The problem I have, is that we then allow ourselves to be suspicious and paranoid. Indeed, we let ourselves be terrorized. Certainly there are murderers and rapists and otherwise bad folk out there, but there always have been and perhaps always will be. Furthermore, it seems that because of our apparent neurotic desire to be frightened, we (and the media) latch onto the most gristly events (or fictions) that come our way. There are many splashy headlines of violence in the news on any given day; however, once the reader moves past the first three or four paragraphs, the morbid Hannibal Lecterness dissipate into much more mundane scenarios. From the “duck and cover” drills of childhood memories of those older than I, to the kids on milk boxes of my childhood, to those equally tenuous, ghostly WMD threats aimed at todays youngsters, it's all empty.
When images on the TV and text warnings on the internet take the place of our experiential and anecdotal evidence of violence, we've lost our cognitive bridge to the real world.
Are we so far away from the day when parents will loose custody of their children because of a charge of abuse when all they do is allow their kids to go outside and play? Because, you know, there's a pedophile or a cannibal behind every bush.
There are currently 435 individuals caged in the Guantánamo Bay detainment camp. These men were labeled by the Bush administration as the “worst of the worst” of terrorists. Hmm? Yet over 300 have already been released, without any charges or explanations. Another hundred plus are (supposedly) ready for release. They served as a public relations buffer, a pathetic canard that helped in the narrative that Iraq was a hotbed of international terrorism.

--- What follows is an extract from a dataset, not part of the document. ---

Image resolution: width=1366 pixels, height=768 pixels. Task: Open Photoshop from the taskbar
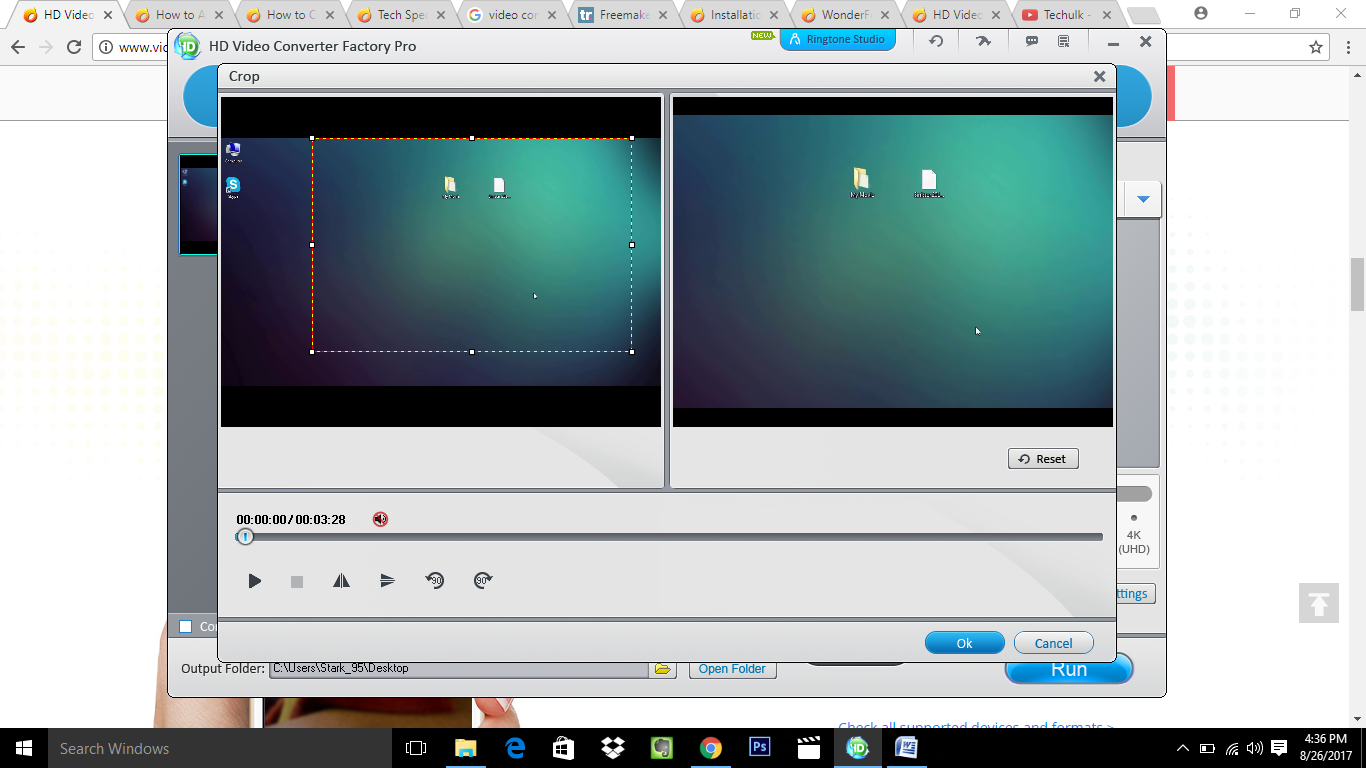pos(760,748)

Whether those involved in this current global black farce are cognizant of the fact from the fiction, the result is the same: a terrible madness has been released on the world.
I've become impatient with those in the media and government who play the role of cheerleaders of doom.
I try to appreciate novelist William T. Vollmann. But I had to reevaluate him when he published his 2004 7 volume nonfiction treatise of violence, Rising Up and Rising Down: Some Thoughts on Violence, Freedom and Urgent Means. It's full of his personal experience in impoverished crime-ridden neighborhoods and war-torn countries from his years of travel. It's a bleak, bitter pill to swallow. But what do you expect from this mountain of desperation and hopelessness? Fold it together with 7 volumes of first-person accounts of successful work in the global peace and justice movements, and there would be something resembling the world as it is today.
This is why I shy away from current war films, even if they are expressly created to be anti-war statements. When you give thought to millions of dollars spent to provide a realistic depiction of combat, clearly the vast numbers of ticket-holders will be giddy with the adrenaline rush of gun play and explosions. The nuances of contextual ambiguity can't compete with the trill ride.
Yesterday I saw Children of Men. It's filled with enough full auto ballistics and naturalistic explosions to veer dangerously close to that territory of the unintentional recruitment film, but it has the additional element of being science fiction. In this case, a futuristic depiction of a bleak world into which we are heading.
This is a potent, gut-wrenching film. Alfonso Cuarón is one of my favorite young directors. When my sister forced me to join the modern consumer world by giving me a DVD, Cuarón's Y Tu Mamá También was my first DVD purchase.
Children of Men played in this country at the 11th hour of 2006, making it available for the Academy Awards. To think of it as anything but the best film of the year, is to have not seen the film. Don't be put off by the fact that it's adapted from a PD James novel. Loosely adapted, that's the key. This is a far fucking cry from those Dalgliesh adaptations of drawing room murders where pinkies are always dangling over the tea trays.
There are many sites on the internet pushing for a grassroots word-of-mouth campaign to get out to the theaters. Let me, in my tiny way, add to this. Go see Children of Men!